PALERMO – Una lunga chiacchierata nella sua Palermo con il neo sindaco Leoluca Orlando, che da giorni lavora alla costruzione di un “campo largo” del centrosinistra per le Regionali, poi la decisione di diramare una nota attraverso cui sottolineare i “doveri istituzionali” che gli “impongono” di svolgere il suo ruolo di presidente del Senato “finché necessario”. Un passaggio cruciale, quest’ultimo, per comprendere che il no di Piero Grasso alla candidatura per la presidenza della Regione non sia definitivo.

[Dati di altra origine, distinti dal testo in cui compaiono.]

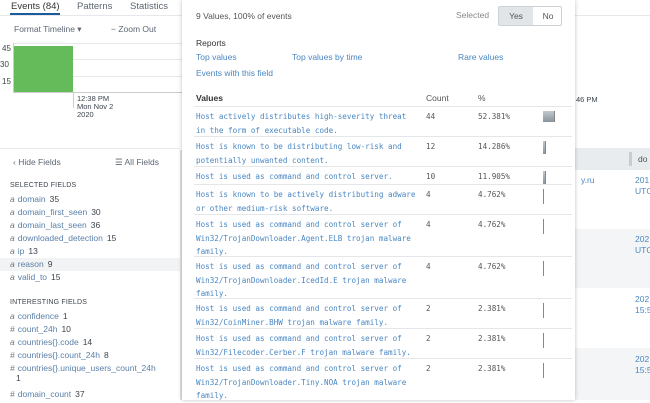 This screenshot has height=403, width=650. I want to click on yes-button: Yes, so click(516, 16).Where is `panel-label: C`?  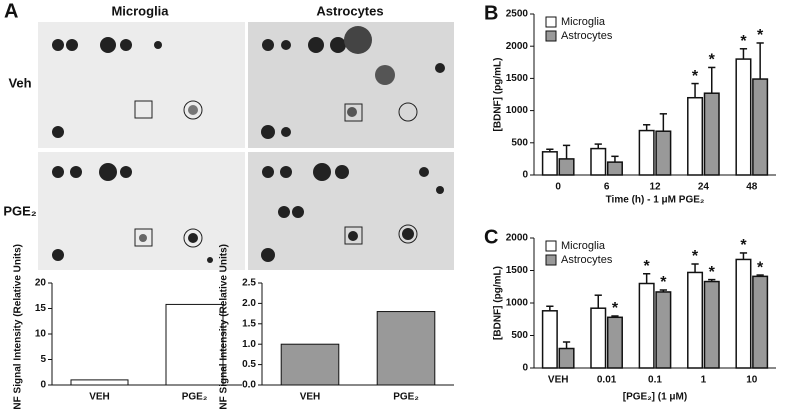
panel-label: C is located at coordinates (491, 237).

Fonti informate sottolineano come nella mente del presidente del Senato ci sia soprattutto “l’attenzione a un momento delicato della fase politica del Paese”. L’ipotesi Grasso era nata in un quadro nazionale che vedeva l’approssimarsi delle elezioni per il rinnovo di Camera e Senato, che avrebbero così anticipato le Regionali del 5 novembre consentendo all’ex procuratore di Palermo di presentarsi ai nastri di partenza della corsa per Palazzo d’Orleans. L’arenarsi di quella ipotesi ha cambiato gli scenari. All’orizzonte adesso ci sono due ostacoli come la legge elettorale, già naufragata una volta alla Camera, e la manovra autunnale: appuntamenti decisivi per il futuro dell’Italia. Ai piani alti di Palazzo Madama non sono passati inosservati i 144 voti con cui il Senato ha dato il via libera recentemente alla manovrina per la messa in sicurezza dei conti: un numero che non lascia del tutto tranquille le acque in cui il governo Gentiloni navigherà in autunno, quando bisognerà affrontare anche il nodo di una legge elettorale che renda omogenei i sistemi di elezione per Camera e Senato.

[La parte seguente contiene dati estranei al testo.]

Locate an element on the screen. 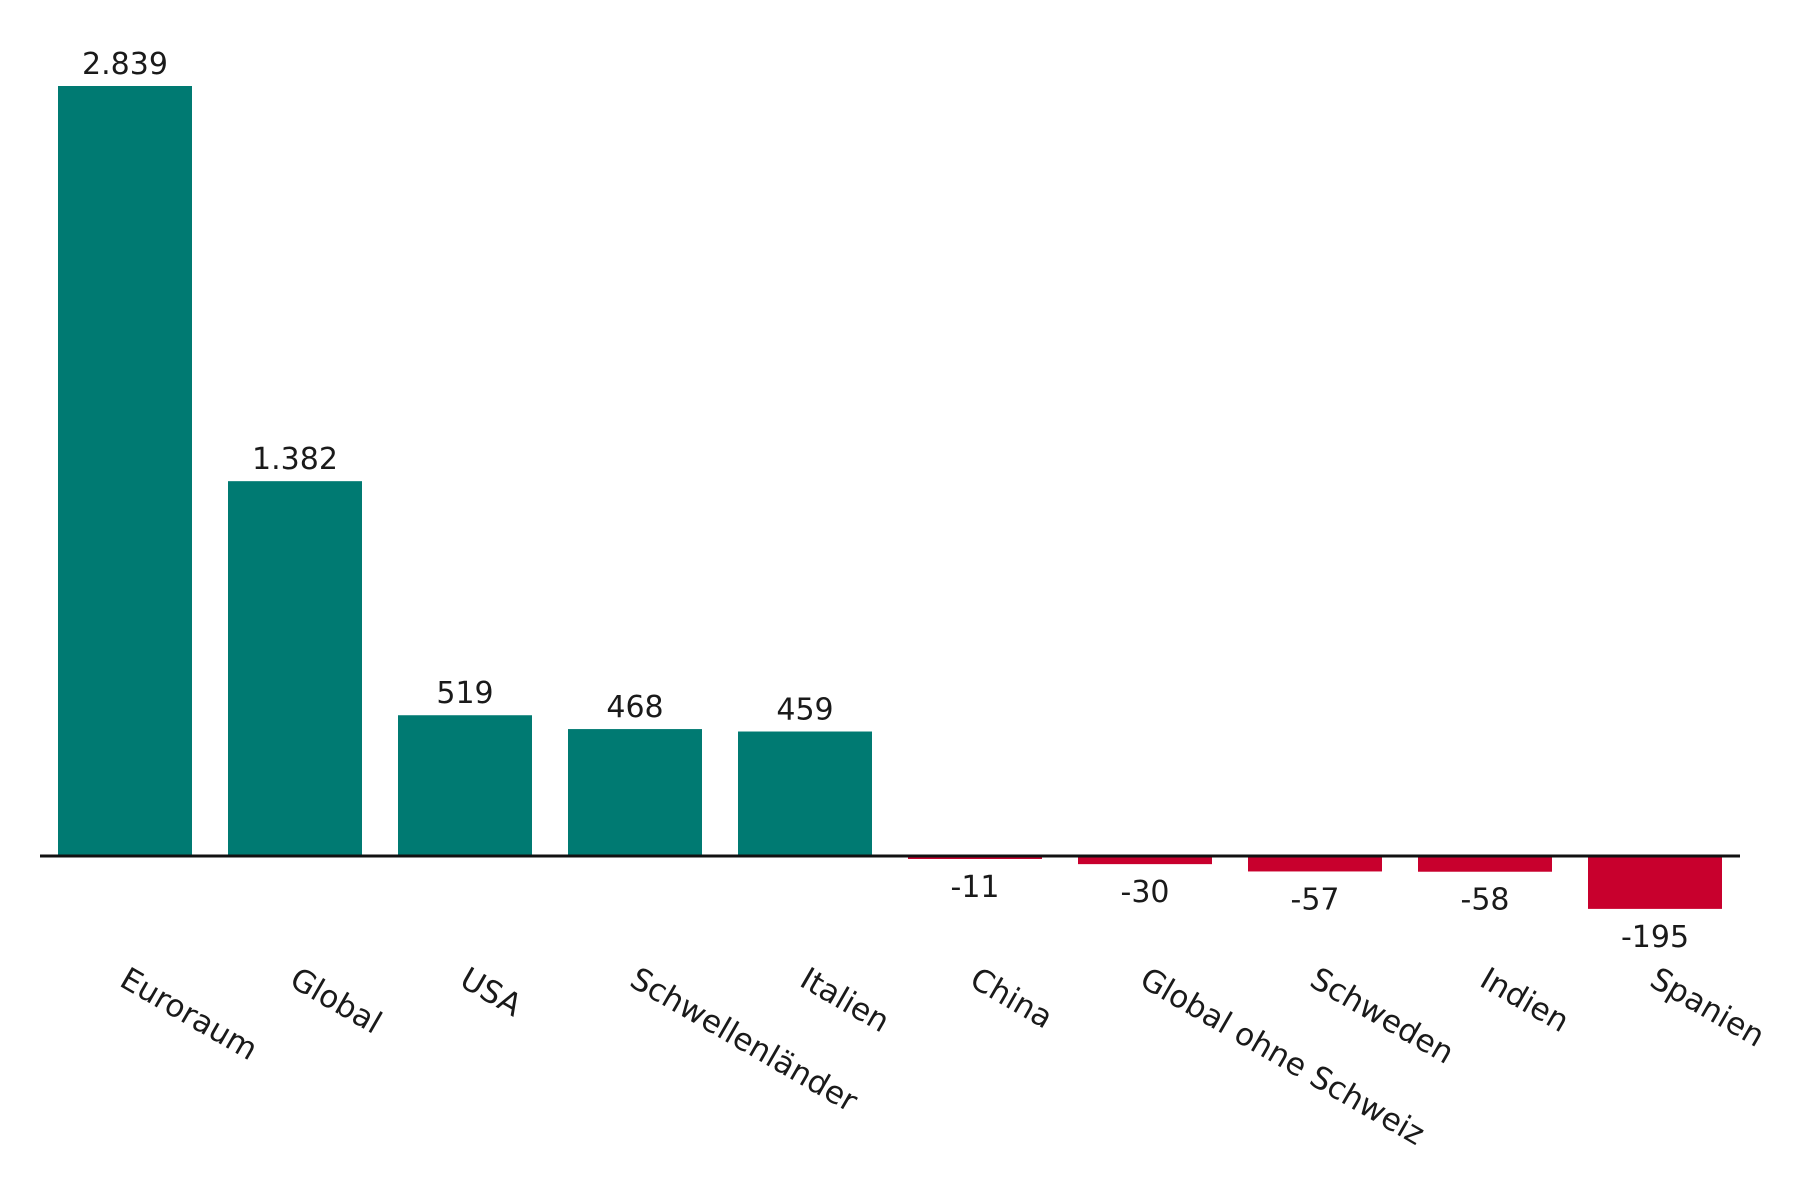  value-label-euroraum: 2.839 is located at coordinates (125, 64).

Conti pubblici e legge elettorale, dunque, sono due elementi di quello scenario che al momento induce Grasso a declinare l’invito spiegando che le “condizioni attuali” rendono difficile il prosieguo del ragionamento iniziato dal Pd regionale e nazionale. La discesa nell’agone siciliano comporterebbe le dimissioni da presidente del Senato: una decisione che Grasso al momento ha deciso di accantonare in virtù dell’avvicinarsi di quello che da Roma definiscono “un tornante difficile della legislatura”. La “delicatezza del ruolo” che attualmente ricopre ha imposto all’ex procuratore di Palermo una “seria valutazione” sul costo istituzionale di un gesto come le dimissioni, che in questo momento sarebbe “troppo alto” per il Paese. Per Grasso un dilemma istituzionale che “per ora”, come affermato in una uscita pubblica a Catanzaro, ha una risposta negativa.

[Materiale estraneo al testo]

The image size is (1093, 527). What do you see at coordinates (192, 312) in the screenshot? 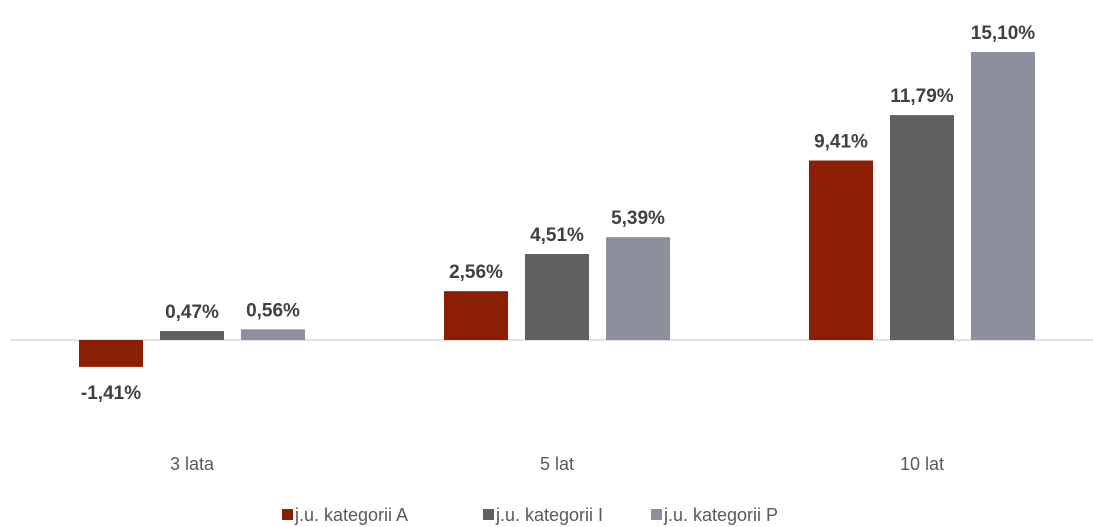
I see `value-label: 0,47%` at bounding box center [192, 312].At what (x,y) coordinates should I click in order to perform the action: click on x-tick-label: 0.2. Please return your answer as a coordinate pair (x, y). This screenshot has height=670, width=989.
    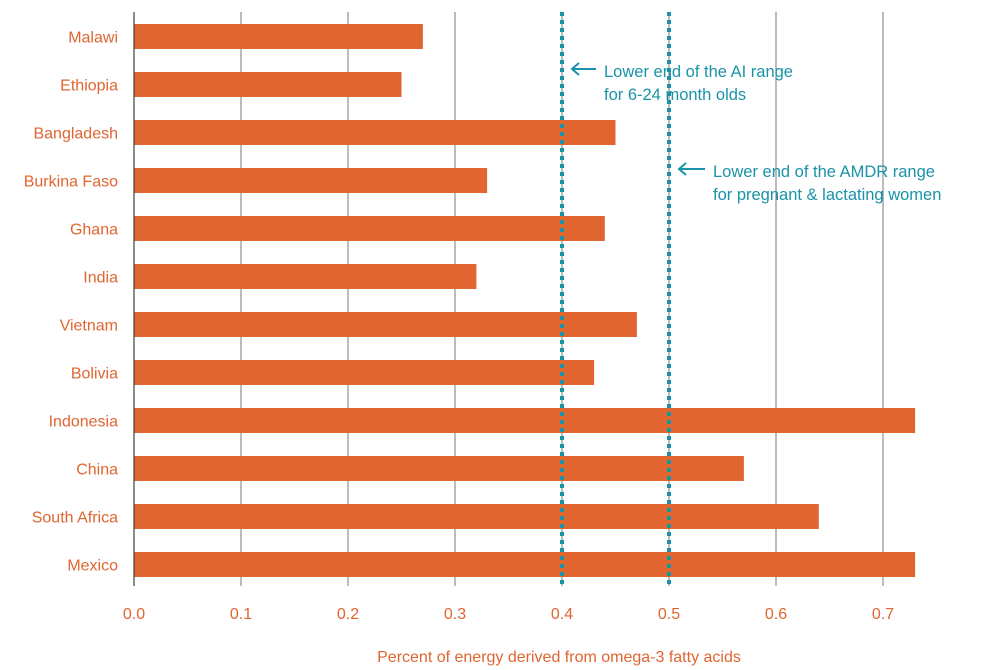
    Looking at the image, I should click on (348, 614).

Il ragionamento di Grasso è stato accolto con “massimo rispetto” nel Pd siciliano che tuttavia non ha perso le speranze di potere ancora convincere il presidente del Senato, qualora le condizioni a Roma dovessero cambiare. Da fonti del partito, inoltre, emerge il malessere nei confronti di alcuni “notabili” locali che nelle ultime ore avrebbero ostacolato l’ipotesi Grasso a Palazzo d’Orleans. Ingerenze figlie di quelle precondizioni fatte filtrare da Palazzo Madama per rendere possibile un ragionamento sulla candidatura per Palazzo d’Orleans e che erano già state anticipate da Livesicilia: pieno controllo sulla qualità delle liste da portare avanti in parallelo con una proposta di rinnovamento della classe politica siciliana di centrosinistra. Segnali accolti con freddezza da qualche big locale, che avrebbe così “remato contro” l’ipotesi in campo. Anche questa controffensiva non è passata inosservata a Palazzo Madama, dove tuttavia in queste ore si continua a ragionare in termini di “opportunità per il Paese”.